| Your objective |
Counting only lines that contain the word "Terms", state the total for the listing below and nothing else.

---+---

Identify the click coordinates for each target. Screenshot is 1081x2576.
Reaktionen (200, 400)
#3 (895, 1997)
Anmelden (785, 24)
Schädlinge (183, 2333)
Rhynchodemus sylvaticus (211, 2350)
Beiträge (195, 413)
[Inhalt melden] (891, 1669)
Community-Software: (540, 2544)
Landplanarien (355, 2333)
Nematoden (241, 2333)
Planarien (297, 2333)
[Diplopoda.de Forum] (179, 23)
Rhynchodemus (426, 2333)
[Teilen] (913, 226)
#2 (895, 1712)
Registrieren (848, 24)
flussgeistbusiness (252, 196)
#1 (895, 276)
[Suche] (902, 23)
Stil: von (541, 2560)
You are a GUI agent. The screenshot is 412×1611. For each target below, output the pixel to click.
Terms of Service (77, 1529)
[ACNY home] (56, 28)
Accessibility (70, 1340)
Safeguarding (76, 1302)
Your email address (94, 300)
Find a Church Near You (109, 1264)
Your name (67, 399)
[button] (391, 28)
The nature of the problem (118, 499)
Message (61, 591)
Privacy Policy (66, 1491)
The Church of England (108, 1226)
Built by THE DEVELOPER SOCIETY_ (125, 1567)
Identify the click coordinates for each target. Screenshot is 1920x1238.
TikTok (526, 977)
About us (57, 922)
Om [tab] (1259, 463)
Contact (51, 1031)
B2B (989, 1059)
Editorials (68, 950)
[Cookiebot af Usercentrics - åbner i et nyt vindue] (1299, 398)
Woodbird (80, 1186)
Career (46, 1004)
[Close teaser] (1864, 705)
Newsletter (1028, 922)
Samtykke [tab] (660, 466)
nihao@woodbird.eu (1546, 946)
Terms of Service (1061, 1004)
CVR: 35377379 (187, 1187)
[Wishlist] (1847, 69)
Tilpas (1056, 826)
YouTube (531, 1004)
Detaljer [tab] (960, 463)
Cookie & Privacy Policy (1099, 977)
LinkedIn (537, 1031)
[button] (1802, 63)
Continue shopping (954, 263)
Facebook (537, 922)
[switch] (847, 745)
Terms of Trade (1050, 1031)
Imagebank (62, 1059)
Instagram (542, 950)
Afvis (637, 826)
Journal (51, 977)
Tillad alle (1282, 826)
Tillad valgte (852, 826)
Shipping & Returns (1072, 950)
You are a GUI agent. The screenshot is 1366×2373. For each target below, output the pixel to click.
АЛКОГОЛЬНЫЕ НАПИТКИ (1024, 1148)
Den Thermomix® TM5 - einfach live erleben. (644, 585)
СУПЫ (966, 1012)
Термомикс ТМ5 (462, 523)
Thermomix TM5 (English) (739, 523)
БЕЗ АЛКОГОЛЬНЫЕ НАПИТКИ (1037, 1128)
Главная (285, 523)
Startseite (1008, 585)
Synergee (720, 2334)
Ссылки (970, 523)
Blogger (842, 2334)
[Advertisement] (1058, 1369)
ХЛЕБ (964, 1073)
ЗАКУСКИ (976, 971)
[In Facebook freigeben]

---+---

| Response |
3